The Pool Shark - W.C. Fields (1915)

I have a thing for W.C. Fields. How did this bloated, cruel, and drunken man become a star? 60 years after Fields' death, I find his brand of comedy particularly appealing for some reason. More appealing than other comedic giants from the same era, say, Chaplin or the Marx Brothers. Blasphemous, I know. Fields, his red nose and battered hats, his mumbling, sarcastic demeanor, his off-kilter way of dealing with the world. For some reason, Fields' persona seems more real, more easy to identify with than Chaplin or Groucho. I'm not exactly sure why.

But anyway, I want to write on more than Fields. I want to write about a particular moment in one of his films that has nothing to do with Fields. So I'm watching Criterion Collection's W.C. Fields: Six Short Films and I'm in the middle of W.C. Fields screen debut in The Pool Shark. The film is boring. Silent films do not suit Fields well because he is unable to play his persona (which relies so much on his slurring, elongated mumble). Anyway, my attention is on auto-pilot, trying to make it through the 10-minute short for the novelty of it when...

We get a close-up of the girl character. A fish bowl she was tending has been smashed and now the fish are in her hair and her hair is all wet! As she reaches up to her now mop-like hair to take the fish down one by one, she has the most indescribable expression on her face (see above).

But what makes this moment all the more incredible is the shot itself. It looks like it's straight out of a French New Wave film from the '60s. Every other bit of this film is ordinarily shot as far as early silent comedies go: the static long shot giving the characters plenty of room to waddle around and perform their slapstick routines. However, for less than ten seconds we are treated to a rare moment of beauty in the film. The girl is slightly off-center to the right, her long arm draped in white as her luminous hand searches her dark, tangled hair for the fish. Her face, wet and innocent, is lost in the shadow of her hair. She is so beautiful in this moment, so real.

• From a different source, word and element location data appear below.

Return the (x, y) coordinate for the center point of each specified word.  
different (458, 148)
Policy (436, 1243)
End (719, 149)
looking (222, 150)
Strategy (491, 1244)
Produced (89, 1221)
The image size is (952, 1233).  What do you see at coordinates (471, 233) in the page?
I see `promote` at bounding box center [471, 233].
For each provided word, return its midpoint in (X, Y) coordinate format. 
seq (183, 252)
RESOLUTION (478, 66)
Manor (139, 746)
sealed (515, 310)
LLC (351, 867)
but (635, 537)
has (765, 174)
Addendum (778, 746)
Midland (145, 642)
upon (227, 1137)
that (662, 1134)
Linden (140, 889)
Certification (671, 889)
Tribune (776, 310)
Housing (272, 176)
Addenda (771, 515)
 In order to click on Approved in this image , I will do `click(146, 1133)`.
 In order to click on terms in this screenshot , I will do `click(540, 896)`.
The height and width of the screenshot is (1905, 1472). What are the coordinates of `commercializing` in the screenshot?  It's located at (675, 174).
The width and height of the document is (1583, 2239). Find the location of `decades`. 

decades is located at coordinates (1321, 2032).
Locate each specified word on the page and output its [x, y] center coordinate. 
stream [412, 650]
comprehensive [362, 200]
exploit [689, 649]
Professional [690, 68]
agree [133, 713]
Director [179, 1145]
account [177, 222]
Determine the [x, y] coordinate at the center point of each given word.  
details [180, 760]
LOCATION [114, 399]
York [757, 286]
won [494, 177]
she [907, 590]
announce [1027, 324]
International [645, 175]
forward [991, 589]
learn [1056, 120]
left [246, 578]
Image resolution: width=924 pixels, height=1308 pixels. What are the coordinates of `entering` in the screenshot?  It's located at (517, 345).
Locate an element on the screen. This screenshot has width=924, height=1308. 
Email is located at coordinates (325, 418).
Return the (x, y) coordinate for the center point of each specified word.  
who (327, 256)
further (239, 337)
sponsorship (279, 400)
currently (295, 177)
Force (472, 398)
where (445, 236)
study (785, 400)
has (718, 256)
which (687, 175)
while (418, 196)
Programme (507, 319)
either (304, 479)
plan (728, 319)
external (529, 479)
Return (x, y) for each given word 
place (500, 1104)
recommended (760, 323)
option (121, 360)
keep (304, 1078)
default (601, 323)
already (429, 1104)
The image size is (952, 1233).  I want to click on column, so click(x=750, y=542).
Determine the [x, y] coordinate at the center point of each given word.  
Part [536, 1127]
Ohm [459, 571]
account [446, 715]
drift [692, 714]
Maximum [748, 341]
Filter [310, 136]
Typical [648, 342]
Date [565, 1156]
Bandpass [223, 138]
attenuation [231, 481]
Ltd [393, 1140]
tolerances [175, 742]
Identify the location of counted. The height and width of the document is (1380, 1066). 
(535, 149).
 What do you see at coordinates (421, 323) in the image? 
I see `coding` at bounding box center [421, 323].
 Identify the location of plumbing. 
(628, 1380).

The composition is incredibly out of place in the movie, but disregarding that fact, it is the only moment of substance in the film.

Sometimes, all you need out of a movie is a moment like that.

That is the moment described by Andy Horbal in his blog as the "cinephiliac moment." Wonderful concept, though I prefer the term "filmic moment" better, because it lets us refer to film in the ideal sense. At its best, at its most pure, film has transcendent moments like these. "Filmic moment" also sounds better.

Anyway, the funny thing is, as soon as I finished with the film I had to have a still of the close-up for my desktop background on my computer. But once I had one still up, I realized that I wanted a different still, and then another. I was not satisfied with any particular still. One image plucked from a film does not encapsulate what we felt out of the moment, even if the moment lasted only seconds in film-time. This is of course where film is a completely different medium than photography. The filmic moment is a moment that has its effect in relation to the other moments within the film. In the case of the girl close-up, one reason why it is so poignant is that it is like a rose growing out of the dry grass of a long, empty field: I did not expect anything out of this short, and then there was the close-up. Reflecting more, the movement through time in the film made the moment what it was. Using my metaphorical setup, I scanned the field, I walked through it, and I found a rose. Taking the rose home with me, it was beautiful but it was just a rose, and it wilted and fell away. But what I remember is the experience of walking through that field and coming upon the rose.